**Records provided:**
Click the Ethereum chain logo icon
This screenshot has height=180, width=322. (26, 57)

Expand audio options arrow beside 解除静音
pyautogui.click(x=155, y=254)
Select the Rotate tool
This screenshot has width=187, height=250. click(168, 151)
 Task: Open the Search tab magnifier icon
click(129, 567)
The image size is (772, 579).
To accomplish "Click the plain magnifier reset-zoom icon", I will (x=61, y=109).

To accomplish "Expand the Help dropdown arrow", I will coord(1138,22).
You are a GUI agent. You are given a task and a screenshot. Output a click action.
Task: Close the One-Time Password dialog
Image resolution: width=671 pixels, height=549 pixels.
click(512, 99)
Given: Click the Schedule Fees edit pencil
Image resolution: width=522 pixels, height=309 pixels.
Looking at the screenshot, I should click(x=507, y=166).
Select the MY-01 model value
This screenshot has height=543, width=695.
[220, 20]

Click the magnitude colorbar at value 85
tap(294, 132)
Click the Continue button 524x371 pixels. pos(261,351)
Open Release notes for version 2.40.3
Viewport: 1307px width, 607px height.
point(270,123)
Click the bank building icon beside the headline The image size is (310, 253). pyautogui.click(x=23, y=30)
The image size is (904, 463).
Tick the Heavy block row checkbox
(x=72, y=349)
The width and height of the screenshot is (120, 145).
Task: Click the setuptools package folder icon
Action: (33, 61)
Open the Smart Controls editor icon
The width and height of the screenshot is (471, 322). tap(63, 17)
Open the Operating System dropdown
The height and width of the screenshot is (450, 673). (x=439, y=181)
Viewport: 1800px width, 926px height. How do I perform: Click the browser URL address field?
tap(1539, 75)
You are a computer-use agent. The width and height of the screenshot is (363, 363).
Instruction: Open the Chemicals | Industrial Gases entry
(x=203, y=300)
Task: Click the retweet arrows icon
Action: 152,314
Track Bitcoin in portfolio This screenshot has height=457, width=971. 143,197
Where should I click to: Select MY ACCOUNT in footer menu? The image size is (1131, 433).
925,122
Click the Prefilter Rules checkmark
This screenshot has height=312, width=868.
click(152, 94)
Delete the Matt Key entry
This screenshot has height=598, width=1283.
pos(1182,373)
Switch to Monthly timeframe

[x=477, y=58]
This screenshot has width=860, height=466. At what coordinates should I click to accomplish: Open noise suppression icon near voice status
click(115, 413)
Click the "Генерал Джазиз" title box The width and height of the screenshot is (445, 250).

**Your instructions:** Restate the full listing word for word, leaving out nothing.

**Answer to this exercise:**
Click the Ethereum chain logo icon
This screenshot has height=180, width=322. (26, 57)

Expand audio options arrow beside 解除静音
pyautogui.click(x=155, y=254)
Select the Rotate tool
This screenshot has width=187, height=250. click(168, 151)
 Task: Open the Search tab magnifier icon
click(129, 567)
The image size is (772, 579).
To accomplish "Click the plain magnifier reset-zoom icon", I will (x=61, y=109).

To accomplish "Expand the Help dropdown arrow", I will coord(1138,22).
You are a GUI agent. You are given a task and a screenshot. Output a click action.
Task: Close the One-Time Password dialog
Image resolution: width=671 pixels, height=549 pixels.
click(512, 99)
Given: Click the Schedule Fees edit pencil
Image resolution: width=522 pixels, height=309 pixels.
Looking at the screenshot, I should click(x=507, y=166).
Select the MY-01 model value
This screenshot has height=543, width=695.
[220, 20]

Click the magnitude colorbar at value 85
tap(294, 132)
Click the Continue button 524x371 pixels. pos(261,351)
Open Release notes for version 2.40.3
Viewport: 1307px width, 607px height.
point(270,123)
Click the bank building icon beside the headline The image size is (310, 253). pyautogui.click(x=23, y=30)
The image size is (904, 463).
Tick the Heavy block row checkbox
(x=72, y=349)
The width and height of the screenshot is (120, 145).
Task: Click the setuptools package folder icon
Action: (33, 61)
Open the Smart Controls editor icon
The width and height of the screenshot is (471, 322). tap(63, 17)
Open the Operating System dropdown
The height and width of the screenshot is (450, 673). (x=439, y=181)
Viewport: 1800px width, 926px height. How do I perform: Click the browser URL address field?
tap(1539, 75)
You are a computer-use agent. The width and height of the screenshot is (363, 363).
Instruction: Open the Chemicals | Industrial Gases entry
(x=203, y=300)
Task: Click the retweet arrows icon
Action: 152,314
Track Bitcoin in portfolio This screenshot has height=457, width=971. 143,197
Where should I click to: Select MY ACCOUNT in footer menu? The image size is (1131, 433).
925,122
Click the Prefilter Rules checkmark
This screenshot has height=312, width=868.
click(152, 94)
Delete the Matt Key entry
This screenshot has height=598, width=1283.
pos(1182,373)
Switch to Monthly timeframe

[x=477, y=58]
This screenshot has width=860, height=466. At what coordinates should I click to accomplish: Open noise suppression icon near voice status
click(115, 413)
Click the "Генерал Джазиз" title box The width and height of the screenshot is (445, 250).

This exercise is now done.